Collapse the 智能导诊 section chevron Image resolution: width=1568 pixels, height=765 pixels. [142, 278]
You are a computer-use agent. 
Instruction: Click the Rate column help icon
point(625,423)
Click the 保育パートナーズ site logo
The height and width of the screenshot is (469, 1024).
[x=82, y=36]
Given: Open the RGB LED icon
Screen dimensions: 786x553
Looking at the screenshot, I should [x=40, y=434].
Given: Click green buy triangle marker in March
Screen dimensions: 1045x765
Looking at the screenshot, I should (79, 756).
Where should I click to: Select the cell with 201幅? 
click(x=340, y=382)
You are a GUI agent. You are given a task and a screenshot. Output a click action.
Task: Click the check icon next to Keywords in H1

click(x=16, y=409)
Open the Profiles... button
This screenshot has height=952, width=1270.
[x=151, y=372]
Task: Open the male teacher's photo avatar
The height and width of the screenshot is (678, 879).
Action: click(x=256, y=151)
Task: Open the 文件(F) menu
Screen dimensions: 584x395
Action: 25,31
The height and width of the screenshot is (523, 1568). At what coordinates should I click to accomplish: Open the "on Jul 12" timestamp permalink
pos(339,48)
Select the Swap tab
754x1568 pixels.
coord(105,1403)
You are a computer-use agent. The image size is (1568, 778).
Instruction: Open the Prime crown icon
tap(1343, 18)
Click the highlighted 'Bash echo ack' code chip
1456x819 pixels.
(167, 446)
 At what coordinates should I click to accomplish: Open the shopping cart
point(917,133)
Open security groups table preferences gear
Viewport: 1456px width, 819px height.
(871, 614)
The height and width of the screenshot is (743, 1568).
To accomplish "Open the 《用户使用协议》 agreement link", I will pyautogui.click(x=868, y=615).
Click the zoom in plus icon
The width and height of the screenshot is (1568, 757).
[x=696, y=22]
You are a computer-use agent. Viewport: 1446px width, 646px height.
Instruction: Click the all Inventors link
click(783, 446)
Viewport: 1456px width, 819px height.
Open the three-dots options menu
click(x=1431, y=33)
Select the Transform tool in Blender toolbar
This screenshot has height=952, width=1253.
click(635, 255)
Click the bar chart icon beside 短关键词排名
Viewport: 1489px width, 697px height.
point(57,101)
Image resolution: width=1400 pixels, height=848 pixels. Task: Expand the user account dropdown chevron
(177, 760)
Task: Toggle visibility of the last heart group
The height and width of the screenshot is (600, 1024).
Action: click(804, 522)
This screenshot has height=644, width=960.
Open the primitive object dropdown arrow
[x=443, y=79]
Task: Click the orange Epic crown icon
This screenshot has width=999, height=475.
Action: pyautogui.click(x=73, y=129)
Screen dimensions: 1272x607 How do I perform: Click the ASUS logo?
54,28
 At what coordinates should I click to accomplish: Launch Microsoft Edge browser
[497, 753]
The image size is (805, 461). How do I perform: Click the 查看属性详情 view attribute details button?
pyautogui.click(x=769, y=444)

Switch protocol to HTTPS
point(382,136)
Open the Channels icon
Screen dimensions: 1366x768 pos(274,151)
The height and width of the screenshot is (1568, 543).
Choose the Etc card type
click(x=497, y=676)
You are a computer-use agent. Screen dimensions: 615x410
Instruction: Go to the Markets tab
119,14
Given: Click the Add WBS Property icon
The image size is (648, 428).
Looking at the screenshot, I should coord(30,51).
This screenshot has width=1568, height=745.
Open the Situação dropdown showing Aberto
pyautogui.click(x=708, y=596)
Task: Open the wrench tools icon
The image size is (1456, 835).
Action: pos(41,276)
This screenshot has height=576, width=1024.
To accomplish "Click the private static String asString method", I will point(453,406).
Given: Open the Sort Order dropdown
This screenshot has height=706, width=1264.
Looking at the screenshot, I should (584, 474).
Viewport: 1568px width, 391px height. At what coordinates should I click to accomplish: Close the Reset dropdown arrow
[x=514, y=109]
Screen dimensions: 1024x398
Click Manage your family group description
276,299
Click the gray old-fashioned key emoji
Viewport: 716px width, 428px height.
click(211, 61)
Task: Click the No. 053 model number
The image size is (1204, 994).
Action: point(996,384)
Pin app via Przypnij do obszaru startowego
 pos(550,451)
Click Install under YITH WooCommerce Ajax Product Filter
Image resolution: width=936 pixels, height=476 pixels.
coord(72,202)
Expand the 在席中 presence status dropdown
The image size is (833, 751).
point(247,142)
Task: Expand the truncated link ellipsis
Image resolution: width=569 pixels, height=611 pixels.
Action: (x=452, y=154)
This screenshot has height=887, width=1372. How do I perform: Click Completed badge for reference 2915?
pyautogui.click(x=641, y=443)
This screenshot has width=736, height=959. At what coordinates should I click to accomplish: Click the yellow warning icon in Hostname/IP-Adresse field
• • • • •
* [Exercise] Identify every line of the records above that contains the string "pyautogui", treating uppercase and lowercase letters as different.

* [The output]
To accomplish "Open the 《用户使用协议》 agreement link", I will pyautogui.click(x=868, y=615).
Action: pyautogui.click(x=73, y=129)
pyautogui.click(x=769, y=444)
pyautogui.click(x=708, y=596)
pyautogui.click(x=641, y=443)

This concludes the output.